MB – Sua biografia, que está sendo escrita pela jornalista paulista Lina de Albuquerque, será mesmo lançada até o final do ano?
LV – Estou aguardando a decisão da nossa competente jornalista LINA DE ALBUQUERQUE, que aliás, háalgum tempo não tenho contato.
MB – A senhora é um exemplo de luta e já construiu uma história de vida retilínea e linda. Quais sonhos almeja daqui pra frente?
LV – Tenho
planos de continuar servindo ao meu próximo. Como sonhos estou
aguardando que as coisas aconteçam e que o Brasil fique menos corrupto e
menos racista. Tomar um rumo agora, é temerário. Não quero decepcionar
ao meu povo que tanta força me deu no momento que mais precisei.

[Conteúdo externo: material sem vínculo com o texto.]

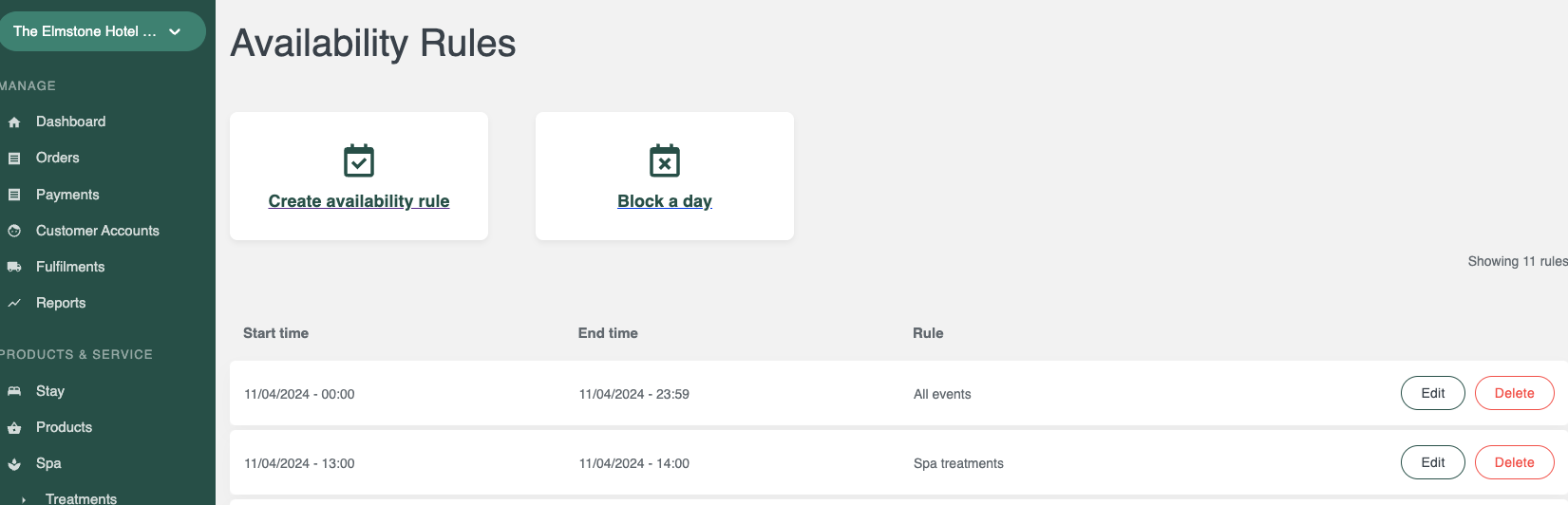
Task: Delete the All events rule
Action: coord(1515,393)
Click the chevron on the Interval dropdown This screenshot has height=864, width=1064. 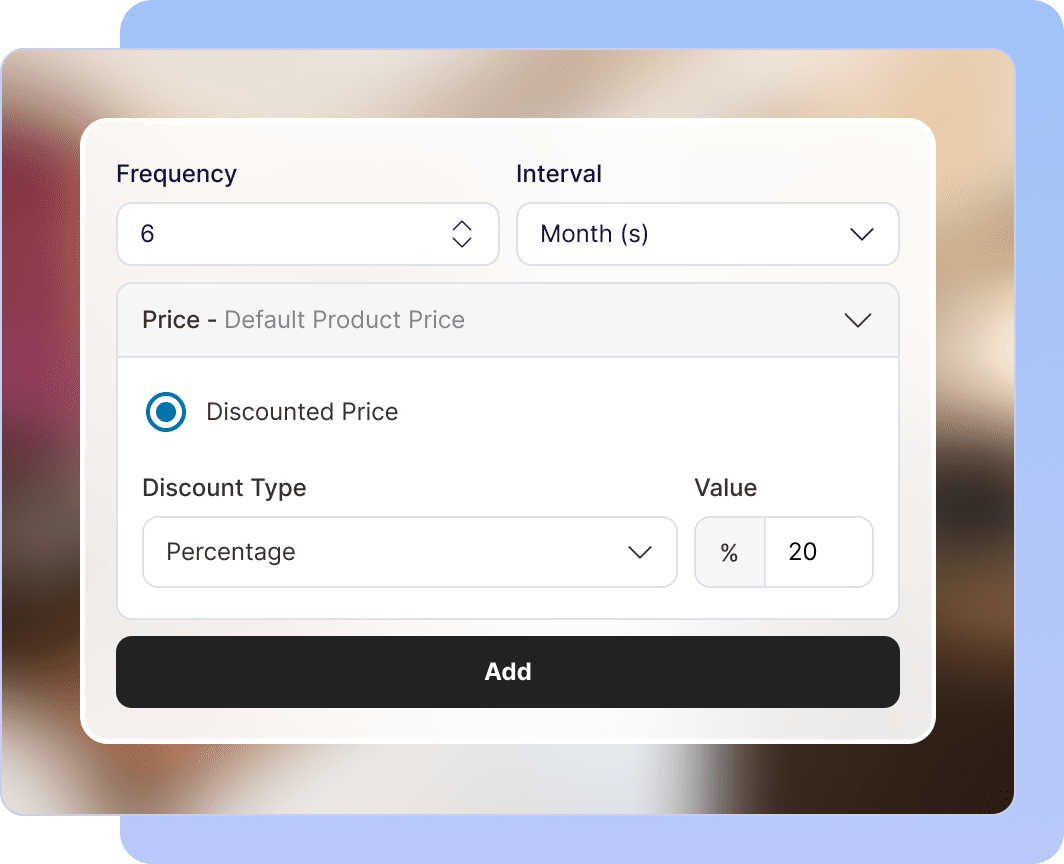tap(860, 234)
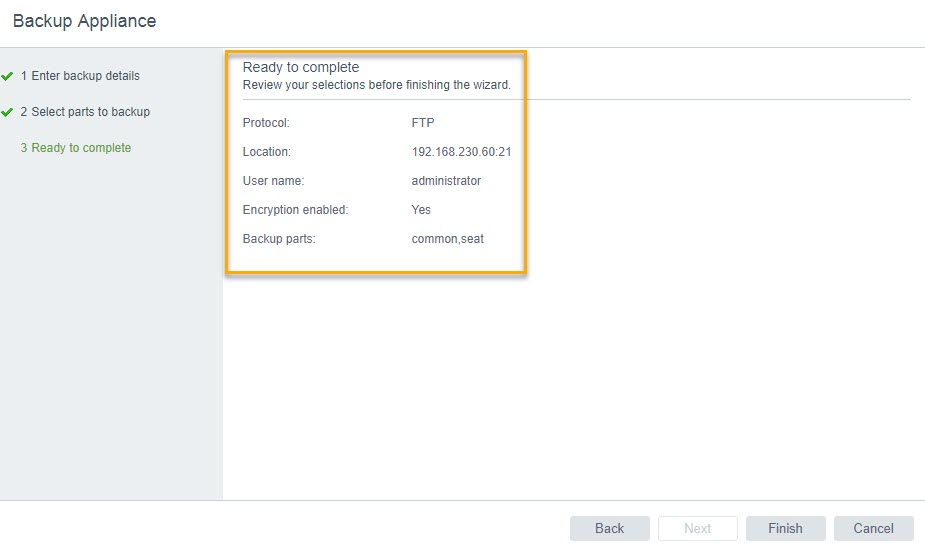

MB – Muito orgulho do único filho, o promotor de justiça Luis Fausto? E como é ser avó?
LV –
Não é apenas orgulho. Tenho sensação de dever cumprido, porque mesmo
divorciada criei meu filho com as dificuldades óbvias, mas com
disciplina, CORDA CURTA, e eis o homem que está ai. Divido também o
êxito com os COLÉGIOS MILITARES DO EXÉRCITO DA BAHIA E DE CURITIBA, com
meu pai que muito me ajudou e com minha irmã LINA a quem ele também cha
me MÃE. Mas, divido esse orgulho com ele, que colaborou bastante para o
sucesso do hoje HOMEM EXITOSO - LUIS FAUSTO DIAS DE VALOIS SANTOS. Ser
avó é maravilhoso, mas quem deve criar e orientar filhos são os pais,
por isso, não interfiro na vida deles. Não sou avó de achar que netos
sempre estão certos. Talvez seja a avó mais tradicional, mas quando
encontro com meu netos dou-lhes carinhos e afagos.